La politica viene interpretata non più come l’arte di governare, ma come quella di fare i propri interessi, perdendo ormai la credibilità da parte della maggior parte della popolazione: quasi il 40% degli aventi diritto, infatti, da anni non esprime il proprio voto nelle urne. Degli altri, una parte vota per conoscenti o amici, un’altra semplicemente sceglie quello che apparentemente sia il candidato meno dannoso per le comunità. Senza considerare che i giovani sono per la maggior parte disinteressati alla politica.

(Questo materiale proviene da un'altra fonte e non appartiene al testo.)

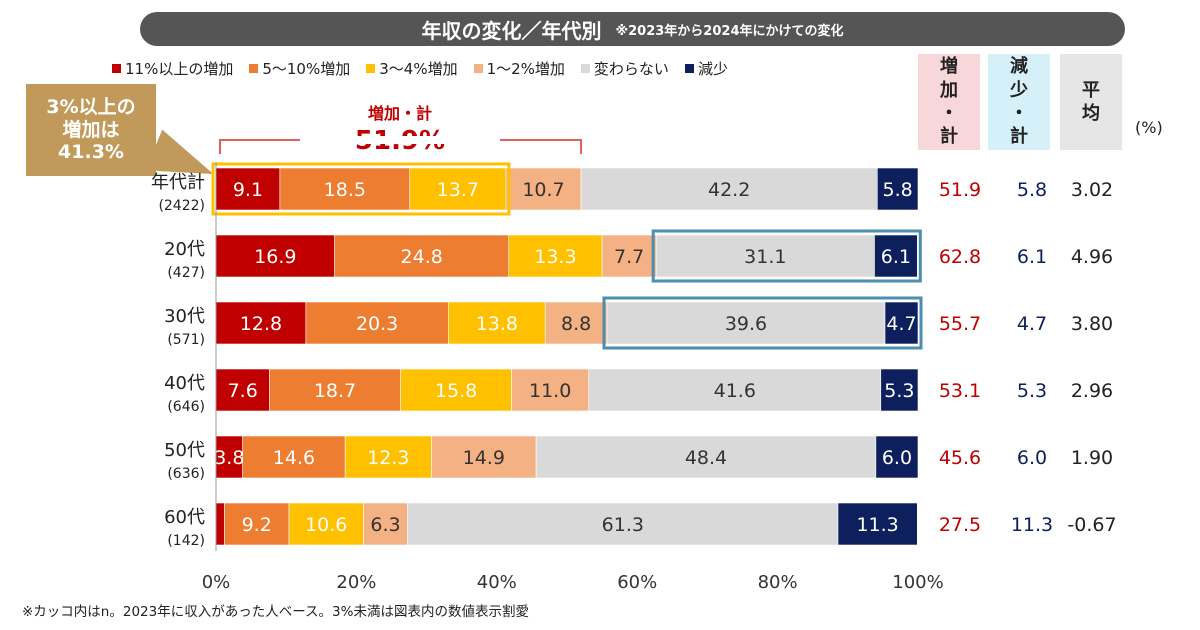 The width and height of the screenshot is (1200, 630). I want to click on legend-item: 11%以上の増加, so click(172, 68).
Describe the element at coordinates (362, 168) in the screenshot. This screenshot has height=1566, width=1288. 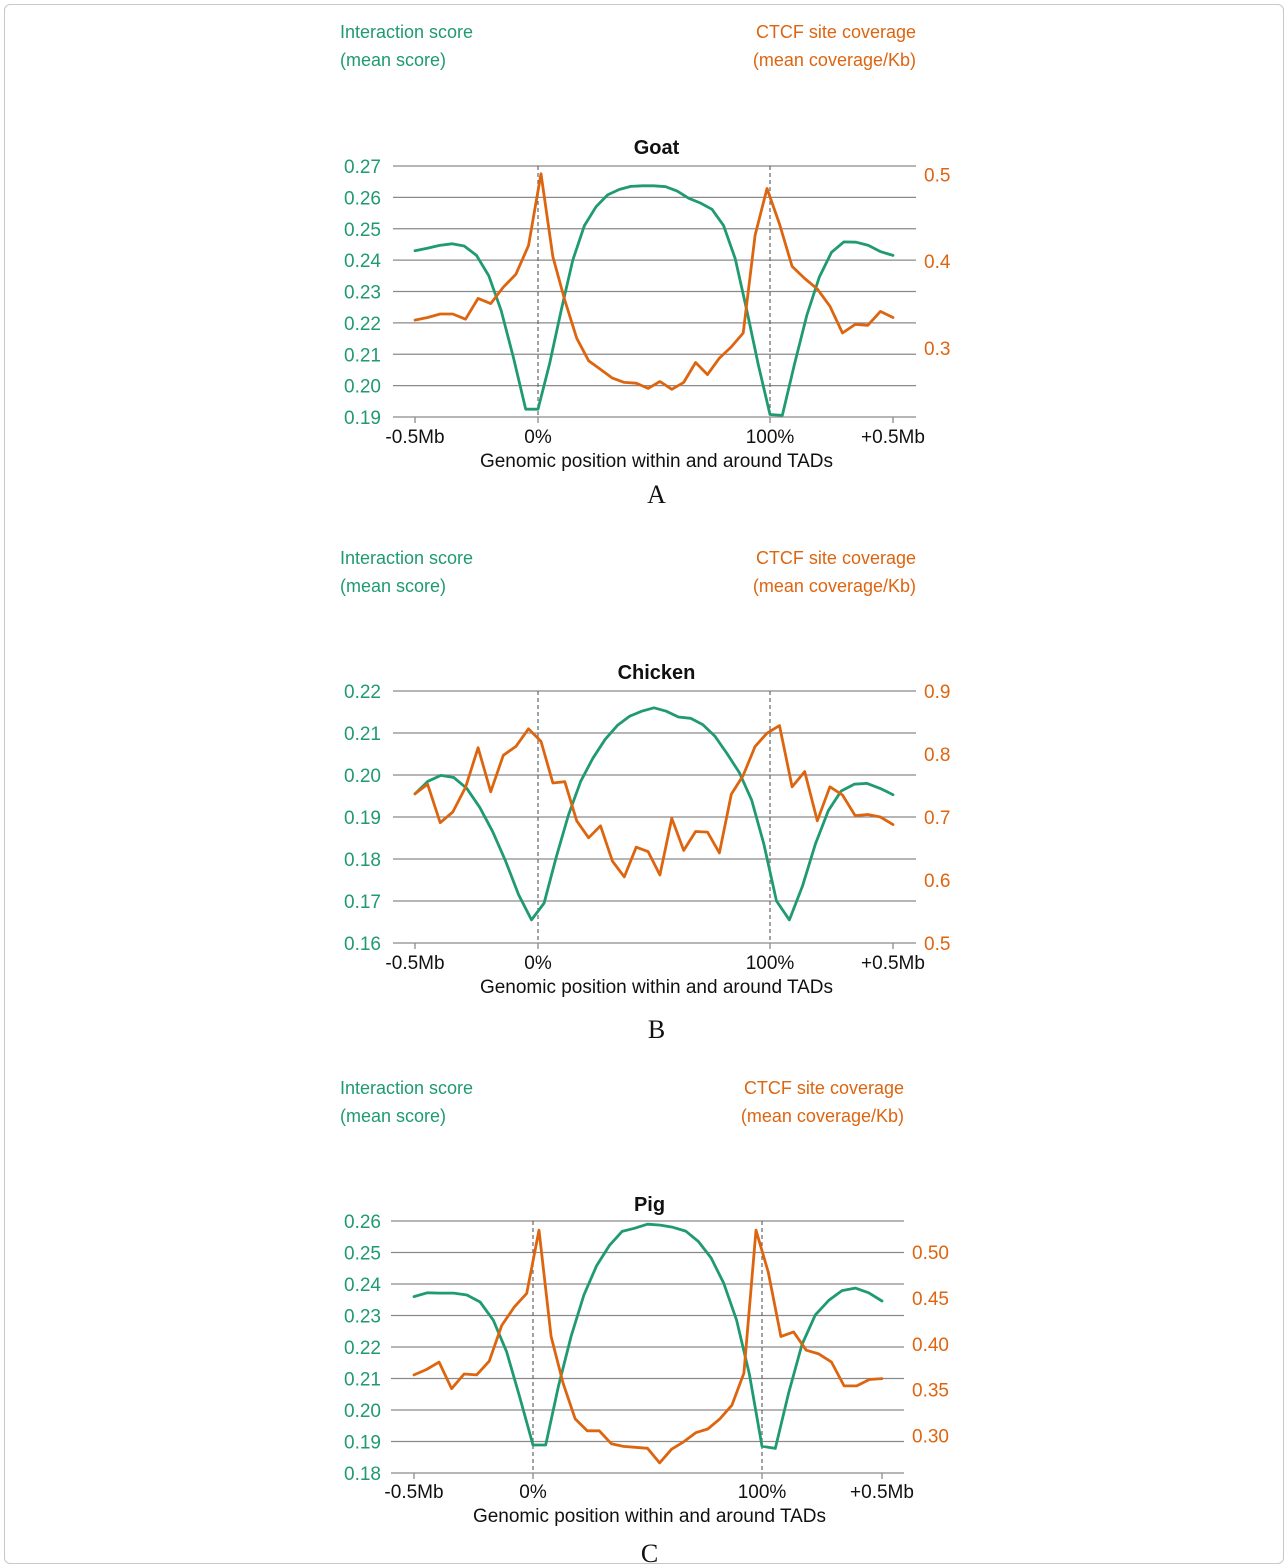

Il sistema continua a tagliare fuori chi ha potenzialità reali, dando spazio a personalità che non non hanno alcuna conoscenza dell’amministrazione statale e proprio per questo spesso, con la propria presenza, declassano i luoghi delle istituzioni da templi della democrazia a stadi o circhi. Chi sceglie di fare politica e, quindi, di occuparsi della cosa pubblica non dovrebbe farsi eleggere a rappresentante del popolo, per poi scegliere di rappresentare solo gli interessi personali o di partito. Questi finti politici, che –un po’ come coloro che dal Medioevo al secolo scorso entravano in seminario per trovare un “impiego” stabile nel sacerdozio che gli garantisse benessere e rispetto da parte della propria comunità – sono privi di una vera e propria “vocazione” per svolgere quello che è un delicatissimo e allo stesso tempo importantissimo compito istituzionale.

Per certi versi non si vota più l’esponente politico più competente, ma, semplicemente colui il quale riesce ad assecondare le recondite frustrazioni dei cittadini, con affermazioni in linea con ciò che l’elettorato vuole sentirsi dire.

Tutto ciò si può attribuire a due cause: un malessere di fondo, che accompagna tutti coloro i quali non vogliano cercare le soluzioni per un determinato problema, ma solo accentuare la sua presenza, e un nuovo stile di comunicazione della classe politica con l’elettorato.

I social network hanno cambiato radicalmente  gli aspetti della comunicazione. Infatti, mentre prima non si potevano leggere le dichiarazioni di un politico, se non sulla carta stampata, oggi tutti possono sapere in tempo reale quale sia la sua opinione. Avere la popolazione sotto tiro attraverso i social, i quali, in pochi secondi diffondono un messaggio a decine di migliaia di persone, ha favorito significativamente tutti coloro che volessero lanciarsi in politica, permettendo a persone senza alcuna esperienza lavorativa precedente di ritrovarsi a svolgere un ruolo istituzionale di un certo livello dal nulla e senza averne le competenze necessarie.

Ciò che più preoccupa è però l’indifferenza dei cittadini, i quali, sfiniti da questo modo di fare politica, promettendo tutto e poi non mantenendo alcuna promessa, vanno oltre l’indignazione e la rabbia: si disinteressano piuttosto al dibattito. Tutto ciò a causa dell’inconsapevolezza e della perdita di cognizione rispetto alle esigenze dei cittadini, prevaricata da una eccessiva voglia di visibilità e potere.

Il periodo che stiamo attraversando è fondamentale per la nostra storia futura. Approfittando dei cambiamenti che stiamo vivendo, potremmo cogliere l’occasione per rinnovare sotto molti aspetti la classe politica del nostro Paese. I giovani potrebbero riavvicinarsi alle istituzioni, magari fornendo loro un’educazione civica pertinente partendo dalle scuole primarie. Ciò garantirebbe loro una sensibilità politico-istituzionale che tutti dovrebbero avere, per poi lasciargli spazio, un giorno, creando una nuova classe dirigente fatta da persone competenti, votate per anteporre il bene dello Stato al proprio. Solo da qui potrà ripartire e rinascere il Paese: eleggere dei rappresentanti seri, che abbiano comprovate competenze in merito, senza essere affascinati da slogan e immagini, dietro ai quali si nasconde chi non dispone proposte concrete, né un interesse reale a servire lo Stato e i propri cittadini.